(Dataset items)
══════════

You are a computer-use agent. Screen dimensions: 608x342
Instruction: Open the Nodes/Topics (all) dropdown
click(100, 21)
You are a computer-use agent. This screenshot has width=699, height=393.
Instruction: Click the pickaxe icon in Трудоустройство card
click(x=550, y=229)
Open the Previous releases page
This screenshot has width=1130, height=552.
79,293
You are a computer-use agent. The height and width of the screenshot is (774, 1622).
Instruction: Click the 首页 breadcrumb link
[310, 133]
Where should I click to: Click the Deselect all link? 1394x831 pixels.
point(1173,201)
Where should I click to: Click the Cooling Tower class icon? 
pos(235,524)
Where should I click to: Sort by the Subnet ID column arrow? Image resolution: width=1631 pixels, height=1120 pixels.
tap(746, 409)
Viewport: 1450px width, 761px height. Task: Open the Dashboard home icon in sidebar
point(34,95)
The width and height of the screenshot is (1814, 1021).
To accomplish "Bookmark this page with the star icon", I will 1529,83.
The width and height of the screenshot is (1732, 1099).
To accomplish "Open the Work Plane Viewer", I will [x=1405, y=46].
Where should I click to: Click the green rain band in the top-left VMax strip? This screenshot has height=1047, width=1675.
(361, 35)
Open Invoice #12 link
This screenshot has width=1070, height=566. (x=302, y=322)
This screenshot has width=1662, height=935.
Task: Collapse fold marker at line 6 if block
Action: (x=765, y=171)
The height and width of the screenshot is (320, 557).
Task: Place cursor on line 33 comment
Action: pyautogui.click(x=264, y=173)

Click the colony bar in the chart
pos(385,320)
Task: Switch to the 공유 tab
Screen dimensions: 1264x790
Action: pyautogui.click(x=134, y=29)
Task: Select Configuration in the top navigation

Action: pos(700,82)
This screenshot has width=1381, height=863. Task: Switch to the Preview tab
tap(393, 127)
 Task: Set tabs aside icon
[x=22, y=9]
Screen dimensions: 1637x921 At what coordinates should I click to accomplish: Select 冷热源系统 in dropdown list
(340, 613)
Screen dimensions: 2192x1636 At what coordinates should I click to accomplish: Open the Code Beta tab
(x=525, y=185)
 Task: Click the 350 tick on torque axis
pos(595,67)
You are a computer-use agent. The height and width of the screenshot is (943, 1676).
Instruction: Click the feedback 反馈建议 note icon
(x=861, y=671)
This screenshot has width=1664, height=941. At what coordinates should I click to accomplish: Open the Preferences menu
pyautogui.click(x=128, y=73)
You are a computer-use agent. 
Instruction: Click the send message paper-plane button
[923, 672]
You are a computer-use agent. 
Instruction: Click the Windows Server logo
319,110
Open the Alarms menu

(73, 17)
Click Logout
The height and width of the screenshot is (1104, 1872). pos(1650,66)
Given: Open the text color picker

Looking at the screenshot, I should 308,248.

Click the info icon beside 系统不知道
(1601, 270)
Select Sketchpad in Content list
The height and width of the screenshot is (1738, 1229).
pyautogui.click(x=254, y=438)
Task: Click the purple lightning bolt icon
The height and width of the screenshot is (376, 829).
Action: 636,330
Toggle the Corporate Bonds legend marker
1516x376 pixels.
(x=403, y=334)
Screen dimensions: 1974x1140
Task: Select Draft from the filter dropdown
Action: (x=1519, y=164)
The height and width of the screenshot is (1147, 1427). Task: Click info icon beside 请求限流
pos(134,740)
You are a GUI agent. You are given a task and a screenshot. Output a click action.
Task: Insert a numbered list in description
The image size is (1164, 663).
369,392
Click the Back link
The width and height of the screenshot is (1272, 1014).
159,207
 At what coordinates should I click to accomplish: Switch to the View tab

══════════

*Task description*: Please filter the entries above down to the lines holding "agent" and copy them.

*Response to the exercise*:
You are a computer-use agent. Screen dimensions: 608x342
You are a computer-use agent. This screenshot has width=699, height=393.
You are a computer-use agent. The height and width of the screenshot is (774, 1622).
You are a computer-use agent. The height and width of the screenshot is (943, 1676).
You are a computer-use agent. 
You are a computer-use agent. 
You are a GUI agent. You are given a task and a screenshot. Output a click action.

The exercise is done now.